BACKGROUND: Monitored anesthetic care can provide patient safety and optimal surgical conditions. However, propofol and fentanyl decrease the hypoxic ventilatory response and heart rate. Ketamine has less respiratory depression and blocks bradycardia. Furthermore, ketamine can reduce the amount of opioid use but it delays discharge in the outpatient anesthesia. Therefore, this study retrospectively examined the effects of combined fentanyl and ketamine administered during monitored anesthetic care on the use of opioids, cardiorespiratory side effects, and patient discharge.

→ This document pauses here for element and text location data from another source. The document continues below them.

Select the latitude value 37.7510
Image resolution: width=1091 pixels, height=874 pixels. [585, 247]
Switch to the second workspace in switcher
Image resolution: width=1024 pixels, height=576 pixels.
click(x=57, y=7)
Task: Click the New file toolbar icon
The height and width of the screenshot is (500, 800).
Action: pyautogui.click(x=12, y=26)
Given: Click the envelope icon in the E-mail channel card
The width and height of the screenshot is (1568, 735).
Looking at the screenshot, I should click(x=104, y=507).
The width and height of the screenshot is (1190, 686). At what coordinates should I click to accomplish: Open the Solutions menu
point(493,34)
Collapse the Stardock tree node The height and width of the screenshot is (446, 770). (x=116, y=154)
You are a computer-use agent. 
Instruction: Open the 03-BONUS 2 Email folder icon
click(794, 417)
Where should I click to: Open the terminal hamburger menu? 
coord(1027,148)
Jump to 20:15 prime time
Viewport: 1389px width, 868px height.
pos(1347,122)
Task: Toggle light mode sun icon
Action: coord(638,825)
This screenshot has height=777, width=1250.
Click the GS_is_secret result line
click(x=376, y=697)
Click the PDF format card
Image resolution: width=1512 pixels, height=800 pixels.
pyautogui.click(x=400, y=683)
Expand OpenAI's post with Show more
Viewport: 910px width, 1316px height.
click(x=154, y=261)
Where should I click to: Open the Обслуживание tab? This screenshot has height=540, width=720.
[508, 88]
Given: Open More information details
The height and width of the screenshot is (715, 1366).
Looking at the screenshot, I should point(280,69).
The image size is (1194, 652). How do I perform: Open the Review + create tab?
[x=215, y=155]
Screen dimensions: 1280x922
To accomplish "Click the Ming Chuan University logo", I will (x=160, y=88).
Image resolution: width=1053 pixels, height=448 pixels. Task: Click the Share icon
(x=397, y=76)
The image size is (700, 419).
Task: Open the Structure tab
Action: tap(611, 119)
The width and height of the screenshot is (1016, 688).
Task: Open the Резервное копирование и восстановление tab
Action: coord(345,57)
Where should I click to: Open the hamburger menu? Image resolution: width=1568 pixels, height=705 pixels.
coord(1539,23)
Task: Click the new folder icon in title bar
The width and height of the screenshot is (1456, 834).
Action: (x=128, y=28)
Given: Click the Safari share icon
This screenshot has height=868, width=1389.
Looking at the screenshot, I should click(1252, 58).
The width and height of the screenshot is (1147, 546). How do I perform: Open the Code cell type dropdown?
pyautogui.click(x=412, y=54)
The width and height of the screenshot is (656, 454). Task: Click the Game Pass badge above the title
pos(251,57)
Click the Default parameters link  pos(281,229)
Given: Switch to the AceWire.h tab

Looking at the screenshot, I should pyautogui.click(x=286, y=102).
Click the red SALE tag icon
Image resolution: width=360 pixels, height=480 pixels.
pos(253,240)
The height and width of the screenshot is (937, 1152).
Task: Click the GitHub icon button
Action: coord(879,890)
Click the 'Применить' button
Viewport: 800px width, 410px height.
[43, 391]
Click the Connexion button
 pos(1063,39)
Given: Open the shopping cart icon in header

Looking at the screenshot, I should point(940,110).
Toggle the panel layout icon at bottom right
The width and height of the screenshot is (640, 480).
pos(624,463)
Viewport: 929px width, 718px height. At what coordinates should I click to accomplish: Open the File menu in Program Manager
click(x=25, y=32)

METHODS: The anesthetic room, the recovery room and day surgery center records of ambulatory strabismus surgery with monitored anesthetic care was reviewed by anesthesiologists from Oct. 2004 to July 2005. The patients were classified as those receiving either fentanyl (F group: n = 32) or fentanyl and ketamine (FK group: n = 19) with a propofol infusion. The fentanyl dose used, the need for airway support, anticholinergics and naloxone were compared. The stay in the recovery room and the day surgery center was also examined.
RESULTS: The FK group used significantly less fentanyl than the F group (P < 0.05). Although airway support was needed, there was less anticholinergics and naloxone used in the FK group, but this difference was not significant. The stay in recovery room and the day surgery center were similar.
CONCLUSIONS: Co-administered ketamine reduces the amount of fentanyl-needed, but it does not reduce the need for airway support and anticholinergics. In addition, co-administered ketamine does not affect the number of days in the recovery room and day surgery center.